Part of CS:2820 Object Oriented Software Development Notes, Spring 2021
by Douglas W. Jones
THE UNIVERSITY OF IOWA Department of Computer Science

 

An aside on Java enumerations

Consider the following declaration of an enumeration in Java:

enum Color { red, green, blue }

If you wrote the above in C or C++, it would be equivalent to something like this:

const int red = 0;
const int green = 1;
const int blue = 2;

Enumerations are significantly more complex in Java. To Java, the above enum declartion is equivalent to something like this:

final class Color {
    private final int value; // the only instance variable

    private Color( int v ) { value = v; }

    public static final Color red = new Color(0);
    public static final Color green = new Color(1);
    public static final Color blue = new Color(2);

    private static final String[] names = { "red", "green", "blue" };
    public toString() { return names[ this.value ]; }
}

Thee above is oversimplified. There are several other methods provided for each enumeration, but this also illustrates some useful code patterns:

Comparing values from an enumeration class is easy if all you want to do is compare for equality. The == and != operators work as a naive programmer expects and it is never necessary to use equals(). That is, if a and b are two variables of the same enumeration class, a==b and a.equals(b) will always return the same result.

Comparing for order is also allowed. a.compareTo(b) compares the hidden underlying integer values. These values are always assigned in the same order as the textual order of the enumeration values. In this example, red was declared first, so it is less than everything after it. However, in Java, you can't use a>b.

Testing

How do you go about testing a program? There are numerous approaches to this problem ranging from using random input to carefully reading the code and then designing tests based on that reading.

Fuzz Testing

Random input is actually useful enough that it has a name: Fuzz testing. In an early study of the quality of various implementations of Unix and Linux, fuzz testing forced a remarkable number of standard utility programs into failure, and showed that reimplementing a utility from the specifications in its manuals generally tended to produce a more solid result than the original code that had evolved from some cruder starting point, sometimes decades ago. If a program reads a text file, a fuzz test will simply fill a text file with random text for testing purposes. Programs that respond to mouse clicks can be fuzz tested with random sequences of mouse clicks. A program is deemed to fail a fuzz test if it goes into an infinite loop or fails with an unhandled exception. A program passes if it responds with appropriate outputs and error messages.

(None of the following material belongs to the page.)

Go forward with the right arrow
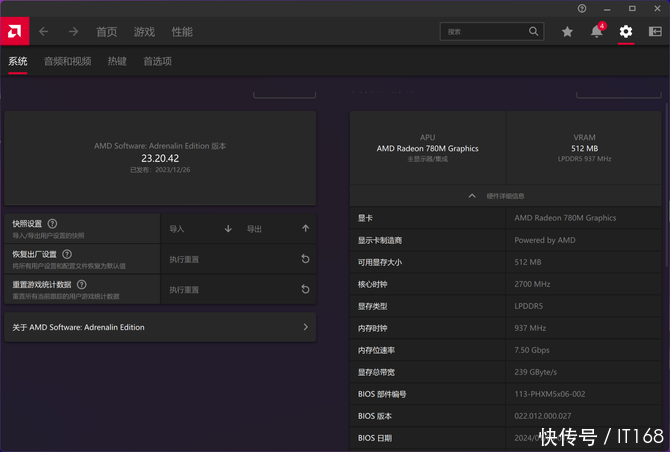 click(x=73, y=32)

Here is a little Java program that generates a fuzz to standard output:

import java.util.Random;
import java.lang.NumberFormatException;

/** Fuzz test generator
 * output a random length string of gibberish to standard output
 * this gibberish is in ASCII, the 128 character subset of Unicode
 * takes 1 command line argument, an integer,
 * this controls the expected output length.
 * @author Douglas W. Jones
 * @version Sept. 18, 2020
 */
class Fuzz {

    public static void main( String arg[] ) {
        Random rand = new Random();
        int n = 0; // controls length of output
	if (arg.length != 1) {
	    System.err.println( "argument required -- length of output file" );
	    System.exit( 1 );
	} else try {
	    n = Integer.valueOf( arg[0] );
	} catch (NumberFormatException e) {
	    System.err.println( "non numeric argument -- length of output" );
	    System.exit( 1 );
        }
	while (rand.nextInt(n) > 0) {
	    System.out.print( (char)rand.nextInt( 128 ) );
	}
	System.out.print( '\n' );
    }
}

Fuzz testing is an example of black-box testing. Black-box testing works from the outside. The designers of black-box tests works from the external specifications for the behavior of the system, trying out everything the system is documented as being able to do, and trying variations in order to see that the system behaves appropriately when the inputs are outside the specifications. Black-box testing does not rely on any knowledge of the code or internal details of how the system is actually built.

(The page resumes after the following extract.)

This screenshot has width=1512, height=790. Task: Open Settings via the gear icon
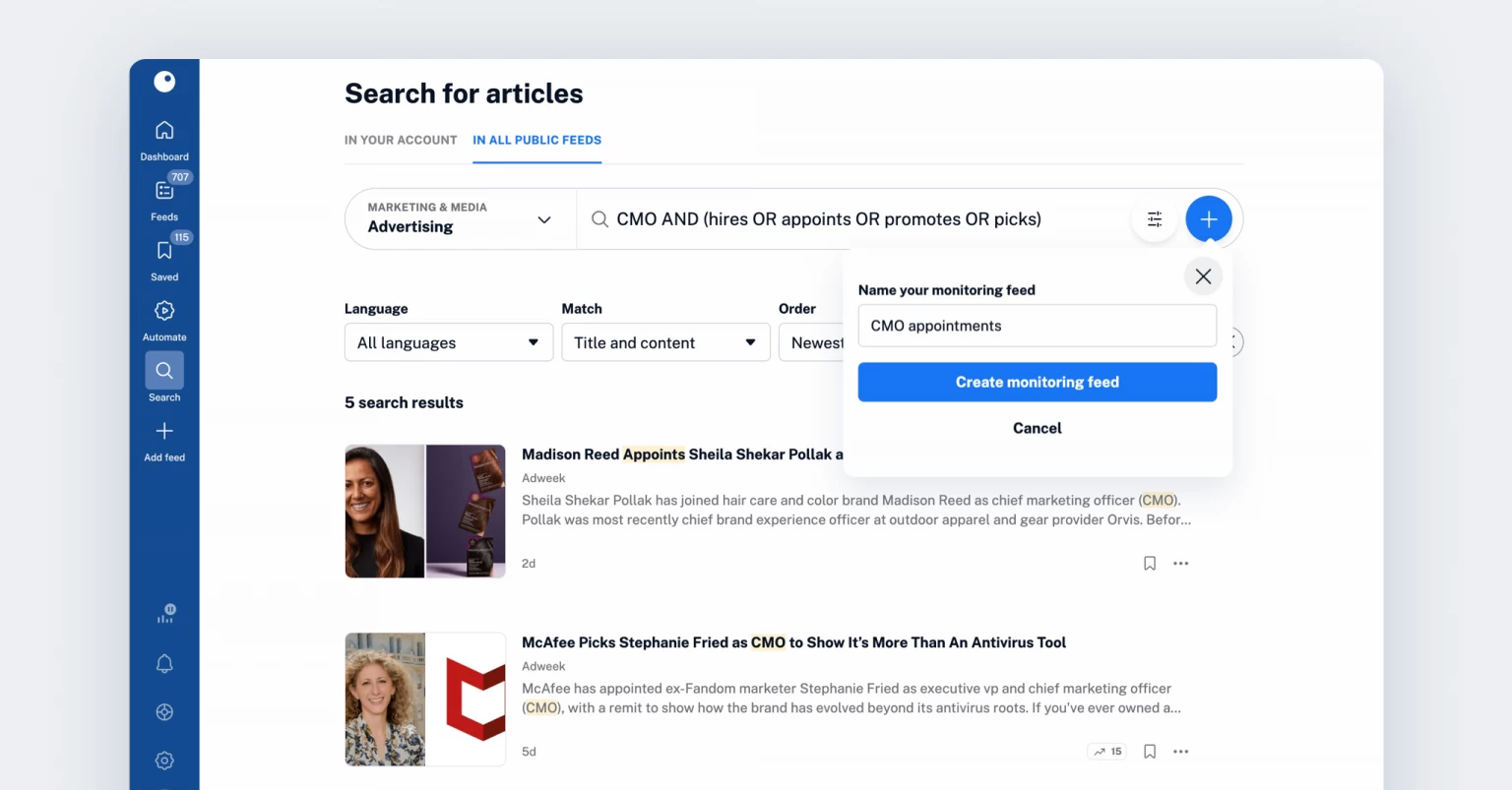coord(163,760)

In the case of fuzz testing, the test designers don't even need to read the specifications very closely, since the goal is to simply throw junk at the program to see if it breaks. Black-box testing is unlikely to find backdoors or other undocumented features of software, and is therefore not a very strong tool for security assessment. However, fuzz testing breaks many real programs, even programs that are sold commercially. Fuzz testing finds surprisingly many very stupid programming errors.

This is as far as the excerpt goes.